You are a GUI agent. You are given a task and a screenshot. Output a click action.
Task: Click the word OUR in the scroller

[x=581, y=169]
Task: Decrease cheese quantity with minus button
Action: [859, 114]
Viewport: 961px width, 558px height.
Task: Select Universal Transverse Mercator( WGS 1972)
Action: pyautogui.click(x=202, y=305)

- **Exercise description**
Each line of the listing should be reproduced without any alteration.

- **Response area**
You are a GUI agent. You are given a task and a screenshot. Output a click action.
Task: Click the word OUR in the scroller

[x=581, y=169]
Task: Decrease cheese quantity with minus button
Action: [859, 114]
Viewport: 961px width, 558px height.
Task: Select Universal Transverse Mercator( WGS 1972)
Action: pyautogui.click(x=202, y=305)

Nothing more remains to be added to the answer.